▸ **Brief**
Using the data below, reproduce exactly the lines from the line with "The image size" to the line with "Show by Type", both included; pictures must be dropped.

▸ **The data**
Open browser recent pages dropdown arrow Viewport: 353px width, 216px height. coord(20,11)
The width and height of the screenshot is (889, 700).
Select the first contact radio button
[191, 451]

==

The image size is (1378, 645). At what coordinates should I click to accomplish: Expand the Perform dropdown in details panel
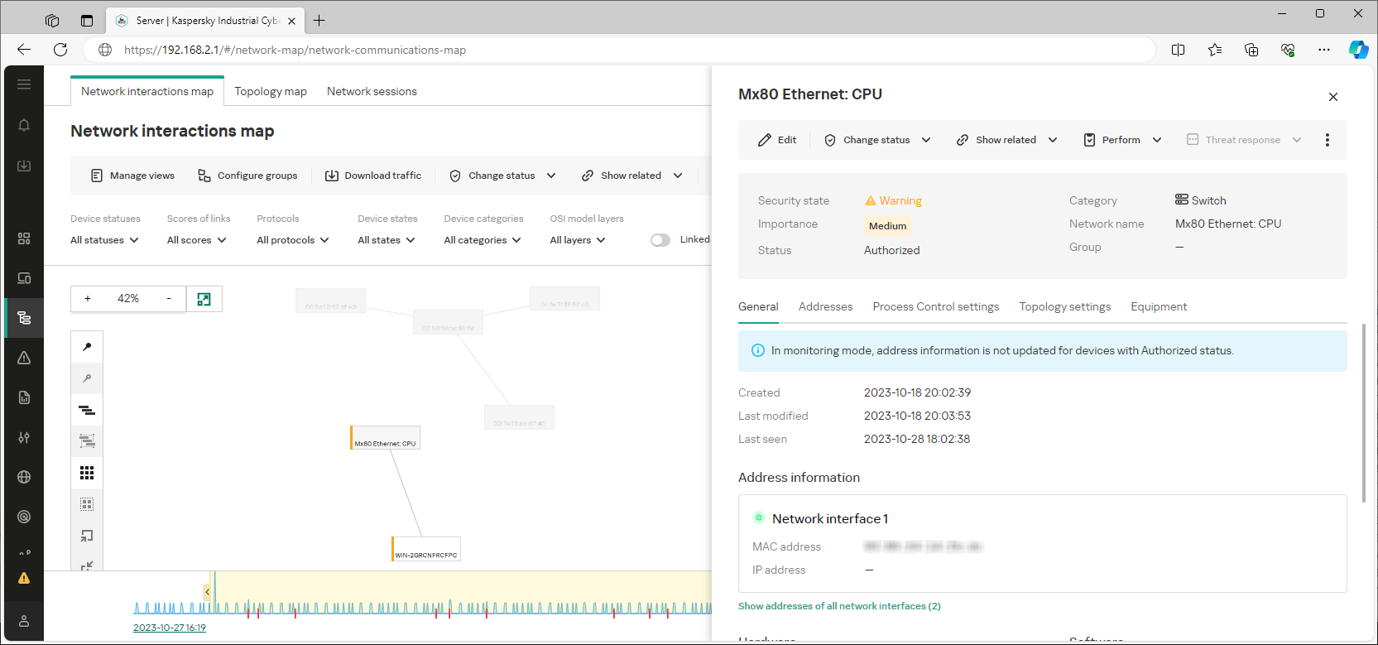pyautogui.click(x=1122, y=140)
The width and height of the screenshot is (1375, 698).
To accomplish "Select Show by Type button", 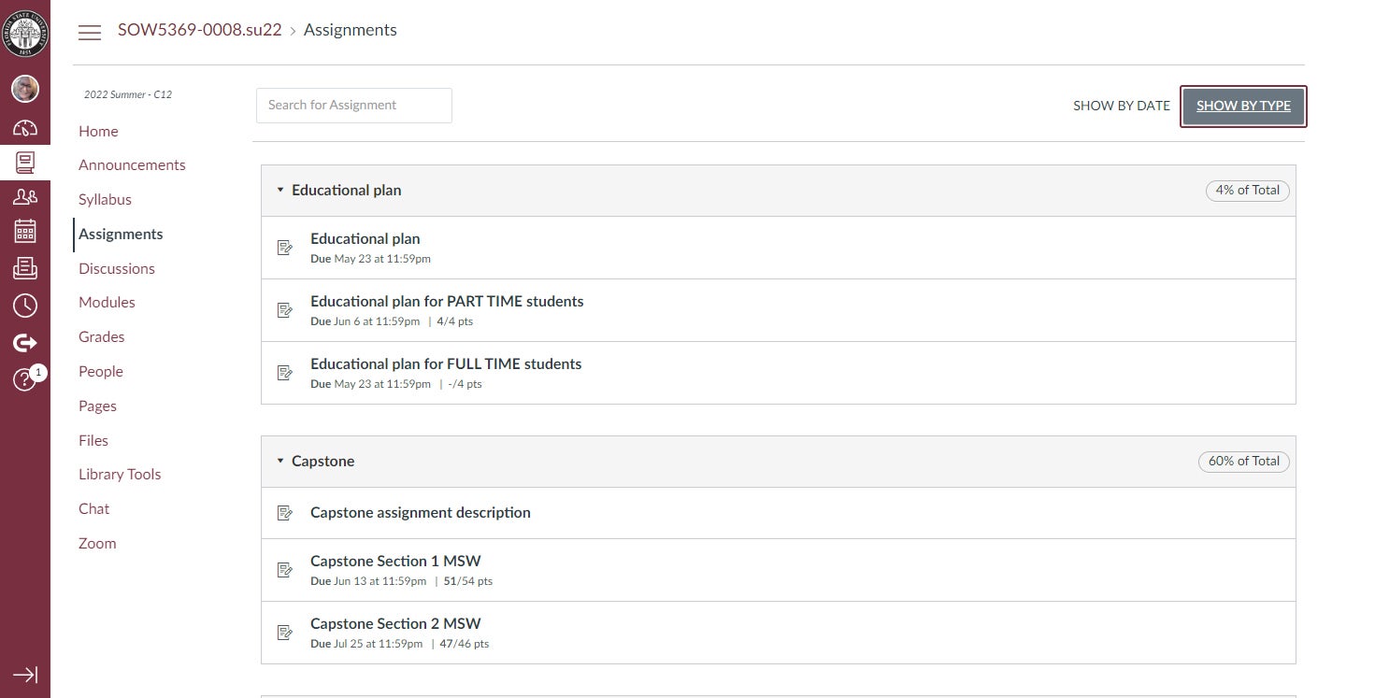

▸ **Output of the task**
The image size is (1378, 645). At what coordinates should I click to accomplish: Expand the Perform dropdown in details panel
pyautogui.click(x=1122, y=140)
The width and height of the screenshot is (1375, 698).
To accomplish "Select Show by Type button", 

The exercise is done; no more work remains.